[What to do]
Taking the line that contains "Click the large" as the first and the final line of the records as the last, write out every line between them exactly, ends included, and nothing else.

[Data for this task]

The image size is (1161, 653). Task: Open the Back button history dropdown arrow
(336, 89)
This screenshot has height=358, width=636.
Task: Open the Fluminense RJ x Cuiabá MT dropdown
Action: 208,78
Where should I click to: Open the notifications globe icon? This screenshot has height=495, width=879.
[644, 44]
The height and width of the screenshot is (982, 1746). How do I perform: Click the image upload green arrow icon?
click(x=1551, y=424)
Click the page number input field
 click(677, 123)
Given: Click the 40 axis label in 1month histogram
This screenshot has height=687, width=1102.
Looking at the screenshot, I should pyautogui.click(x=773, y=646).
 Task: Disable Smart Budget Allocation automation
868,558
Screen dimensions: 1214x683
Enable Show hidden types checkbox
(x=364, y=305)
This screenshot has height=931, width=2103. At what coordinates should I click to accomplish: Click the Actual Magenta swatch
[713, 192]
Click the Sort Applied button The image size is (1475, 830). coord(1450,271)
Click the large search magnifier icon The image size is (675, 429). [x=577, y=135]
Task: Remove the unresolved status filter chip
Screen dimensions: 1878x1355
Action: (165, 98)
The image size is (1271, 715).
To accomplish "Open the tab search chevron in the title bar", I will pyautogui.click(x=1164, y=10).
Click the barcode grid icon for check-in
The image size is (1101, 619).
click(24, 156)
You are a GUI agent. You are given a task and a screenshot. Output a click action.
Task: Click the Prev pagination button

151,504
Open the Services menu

[Response for this exercise]
Click the large search magnifier icon The image size is (675, 429). [x=577, y=135]
Task: Remove the unresolved status filter chip
Screen dimensions: 1878x1355
Action: (165, 98)
The image size is (1271, 715).
To accomplish "Open the tab search chevron in the title bar", I will pyautogui.click(x=1164, y=10).
Click the barcode grid icon for check-in
The image size is (1101, 619).
click(24, 156)
You are a GUI agent. You are given a task and a screenshot. Output a click action.
Task: Click the Prev pagination button

151,504
Open the Services menu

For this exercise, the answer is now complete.